Synthesis can certainly be a daunting subject. There are a huge number of software instruments on the market now, many of which feature different forms of synthesis and varying styles of interface. To the beginner this huge choice and tech jargon may be slightly confusing, to say the least.
To help clear things up let's start by taking a look at the ever popular area of subtractive synthesis and how to create a basic effects patch. I will show how the patch is made and explain each step and also recreate the sound using some instruments from popular DAWs. Obviously the recreations may not be exactly the same as the original patch but they should show that any synth can be used to create a good range of sounds.

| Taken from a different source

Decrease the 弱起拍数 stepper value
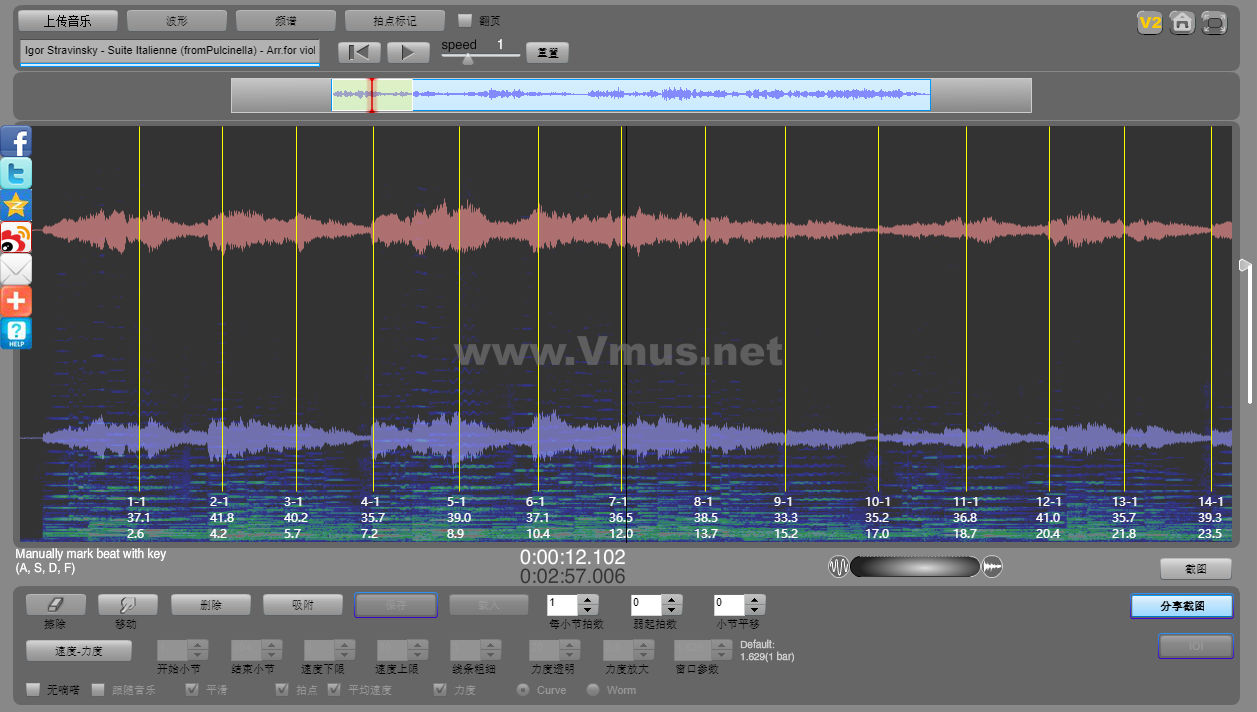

Step 1 - FAW Circle Soft Synth
For this tutorial I have chosen to use a synth called Circle to demonstrate the initial creation of the effects patch. Unfortunately it's not free but when I was searching for the right instrument to use, it ticked all the right boxes. It is available as VST, AU and a standalone application, and it's also Windows and OS X compatible. It runs for 20 minutes in demo mode, so there should be plenty of time to try and recreate the patches. You can download the demo here.
The demo has limited load and save functions so you may have to settle for the screen shots when following the steps. Alternatively, you can recreate the sound using your favorite soft synth or load one of the patches in the Play Pack. If you have Ableton Live, Reason or Logic, you are in luck.
Step 2 - The Initialized Patch
The best place to start when programming any sound, on any instrument, is a blank initialized patch. It's sometimes a good idea to have one oscillator switched on but all envelopes, filters, LFOs and modulators should be at zero. This way you won't be influenced by a particular preset or routing that was previously loaded.
Looking at the initial patch I have constructed using Circle, you should be able to see that only one oscillator is turned on and that it is a saw wave. Most synths tend to use one saw wave oscillator in their default patch, more out of tradition than anything else but it is certainly a good idea to build your new patches this way, then any synth you use will have the same starting point.
Moving on we can see that the filter is set to a low pass model, it is also completely open with no resonance dialed in. The filter is also not modulated by any other part of the synth, and in fact there are absolutely no modulations going on anywhere at this point. Circle displays its modulations in a very innovative fashion, using colored circles in each area of the instrument. These can be simply dragged and dropped to achieve the desired routing.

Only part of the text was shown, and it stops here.